The answer of course, is YES.

Confidence, as it were, is not my problem. Fear, on the other hand, keeps getting in my way.

Time to let it go.

Thursday, January 6, 2011

Holy Cow! It's 2011!

Ahem. Happy New Year.

What am I doing? Have you heard of P90X? I've been doing it for about six weeks now, which is more than I've worked out in the last two-and-a-half years. I'm pretty sure it's going to kill me. Or I'm going to have killer arms. One or the other. Dan and I have been getting up at 5 a.m. to do this. Last night, I was forced to go to Zumba as well, which I haven't done since September. It has been a challenge today to remain upright. The last time I did any kind of two-a-days, I was in marching band and twenty years younger.

What am I reading? I'm about 50 pages shy of finishing The Hourglass Door by Lisa Mangum. There's a sweet-talking Italian guy. Need I say more? Very fun. Very mysterious. And it definitely makes me feel twenty years younger.

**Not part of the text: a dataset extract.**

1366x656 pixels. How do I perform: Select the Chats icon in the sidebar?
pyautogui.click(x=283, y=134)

What am I writing? A story about a mushroom-sized girl and her gigantic best friend.

Also, I found a pair of pinkish-purplish Converse All-Stars for ten bucks.

2011 is off to a good start.

You?

Friday, January 1, 2010

Happy 2010!

Well, it's a new year. My accomplishments so far have consisted of sleeping in and cooking a fabulous breakfast of baked eggs with roasted tomatoes, feta, and basil. Now I'm back under the covers for a comfy-cozy writing session. I'd say I'm off to a good start.

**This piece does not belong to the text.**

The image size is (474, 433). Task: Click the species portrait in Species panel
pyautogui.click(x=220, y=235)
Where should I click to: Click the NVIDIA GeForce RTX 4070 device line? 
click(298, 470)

I'm going to back up a whole week and tell you what my husband gave me for Christmas (besides a Wii Fit that has been monopolized by my kids). I actually came up with the idea a couple of months ago, and knowing that he HATES to shop, I thought this was a rather ingenious idea. I told him that I wanted 52 guaranteed date nights in 2010. He looked at me with complete skepticism. I reminded him that when we got married, we were given the advice to continue to date throughout our marriage. Not that we haven't. We have a pretty good social life. But the duty of social planning has often fallen on my shoulders. I come up with the plan. I find the babysitter or arrange for a kid swap. He shows up.

Lately, we've fallen into the Redbox trap.
Dan: "Do you want to rent a movie?"
Me: "Sure."
Dan "What do you want to get?"
Me: "I don't know."

So we end up getting something for the kids and fall asleep on the couch while they watch it.

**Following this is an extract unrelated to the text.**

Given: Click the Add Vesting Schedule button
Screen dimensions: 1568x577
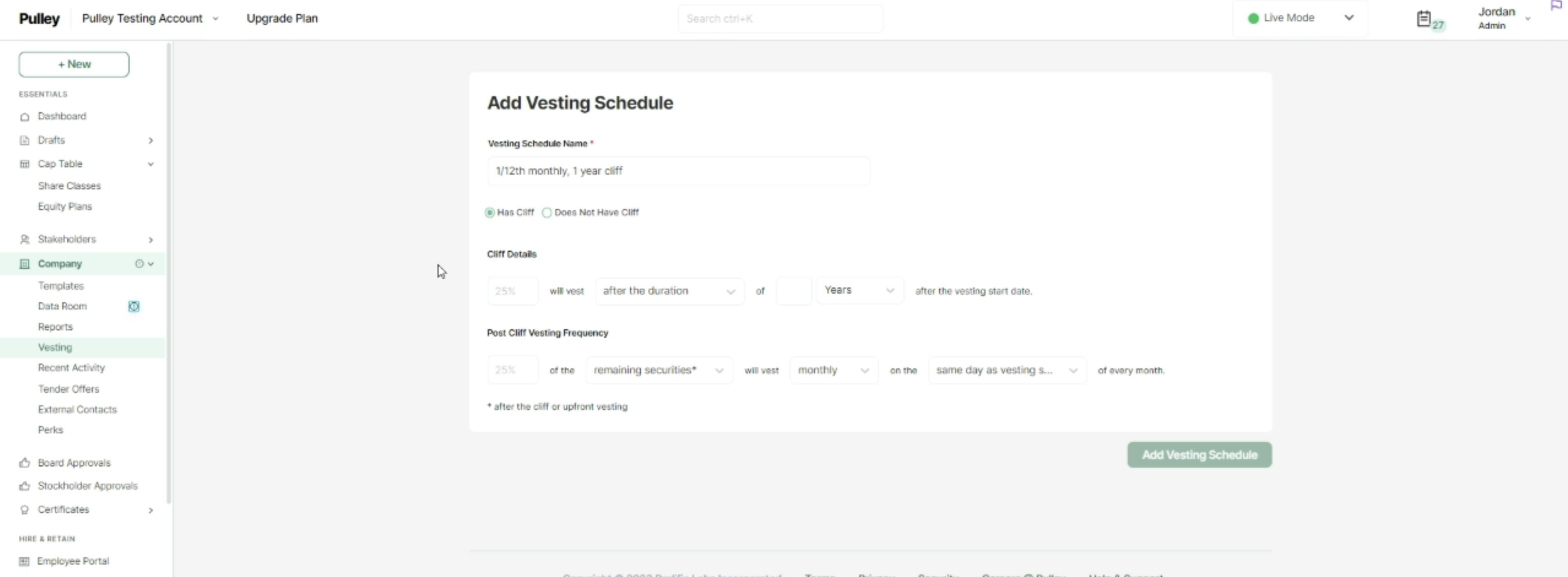Looking at the screenshot, I should click(1198, 455).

But 52 guaranteed date nights... ahhh. My stipulation was that he doesn't get to call me on his way home from work on Friday and ask, "What do you want to do tonight?" Once a week, he has to plan, implement, and execute something for the two of us to do together. Without kids. Doesn't that sound heavenly?

After a little bit of thought and deliberation, he agreed.

I can't wait.

On Christmas morning I found a list in my stocking of 52 date-night suggestions. Here are a few of the highlights:

#13 draw each other
#14 tae kwon do match
#22 bottle fruit with Grandma
#33 eat soup and talk about nothing
#37 research cures for snoring

Should I be worried?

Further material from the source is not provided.